El perfil de pareja altamente riesgosa ocupa la conversación tras siete muertes de mujeres en pocos días y el creciente reclamo social contra la violencia de género, según el psiquiatra José Miguel Gómez.
Gómez destacó que esas siete víctimas representan solo la punta del iceberg. También multiplican por siete o diez la cantidad de mujeres sometidas a violencia física, psicológica, sexual, económica y digital.
“La violencia digital consiste en poner cámaras, GPS o micrófonos para vigilar 24 horas a la pareja”, afirmó el especialista en Despierta con CDN.
El psiquiatra explicó que, aunque el indicador es mundial, Latinoamérica registra tasas más altas, y citó a España, El Salvador, Guatemala, Honduras y la República Dominicana entre los países con índices relevantes.
Roles de género desiguales
Gómez atribuye la prevalencia en la región a la cultura patriarcal y a roles de género desiguales que conciben al hombre como propietario o proveedor que “cree” poseer a la mujer.
Según el especialista, el feminicidio no es un hecho aislado: quien lo comete suele presentar un prontuario.
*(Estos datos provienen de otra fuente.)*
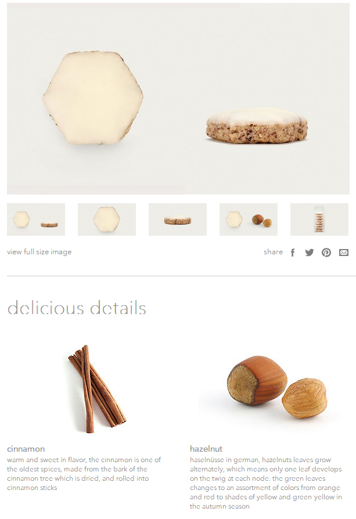Open the view full size image link
This screenshot has width=356, height=519.
coord(39,252)
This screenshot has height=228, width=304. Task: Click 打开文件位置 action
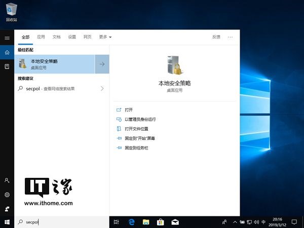click(136, 129)
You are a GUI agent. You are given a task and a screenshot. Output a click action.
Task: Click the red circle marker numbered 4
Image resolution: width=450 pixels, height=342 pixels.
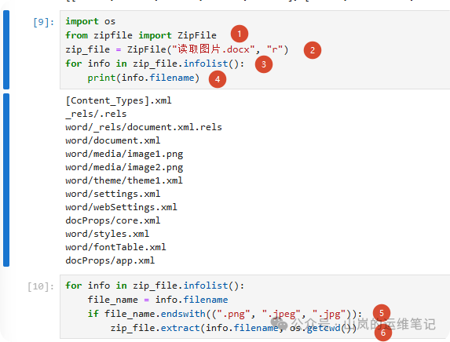pos(218,79)
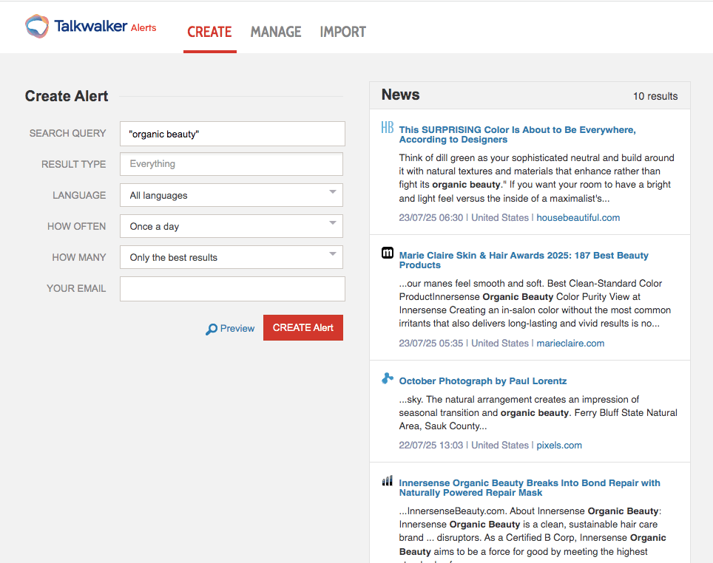
Task: Focus the Search Query field
Action: (x=232, y=134)

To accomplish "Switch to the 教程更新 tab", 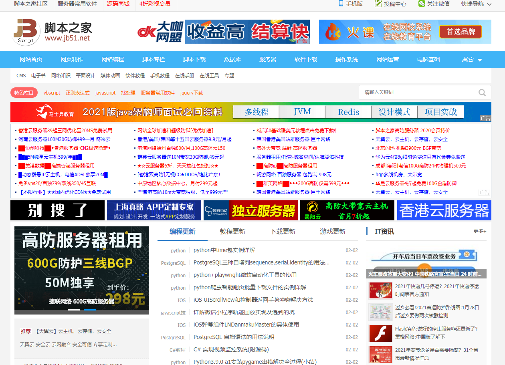I will pos(232,232).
Además de señales previas de control y agresión que muchas veces se normalizan en nombre del amor.
Enumeró perfiles de riesgo: control excesivo, celos, posesividad, baja tolerancia a la frustración, ira descontrolada, incapacidad de diálogo, amenazas reiteradas y conducta de propietariedad económica.
Gómez sostuvo que estos comportamientos pueden aparecer desde el noviazgo. También persistir tras el matrimonio o la paternidad, y que “ningún hombre machista, violento y controlador cambia solo con el tiempo”.
Advirtió sobre la imitación: la difusión sensacionalista en redes puede estimular a personas vulnerables a reproducir actos violentos, fenómeno similar al contagio observado en suicidios.
Prevención, educación y respuesta institucional
El psiquiatra subrayó la necesidad de manejo no violento de los conflictos de pareja: diálogo, establecimiento de límites y separación cuando sea necesario para proteger a las víctimas y a los hijos.
En la educación temprana planteó la importancia de una formación con equidad de género y “buenos tratos”, donde niños y niñas aprendan respeto mutuo. También responsabilidades compartidas.
Sobre patrones familiares, Gómez habló de traumas intergeneracionales y de cómo la violencia puede reproducirse de abuelas a nietas, comparándolo con patrones de pobreza o alcoholismo.
En relación con el sistema de protección, recordó que en el país existen hogares de acogida y fiscales especializados en violencia de género en todas las provincias. Además identificó fallas en la prevención y en la aplicación de medidas de protección.
Señaló la importancia de que, tras una denuncia, la justicia utilice evaluaciones psicológicas o psiquiátricas rápidas para determinar el perfil del agresor. También aplicar medidas efectivas de alejamiento.
Gómez reiteró que la violencia de género es un problema cultural y social que requiere respuesta transversal: familia, escuelas, iglesias, instituciones estatales. También la sociedad civil deben intervenir para romper la continuidad de la violencia.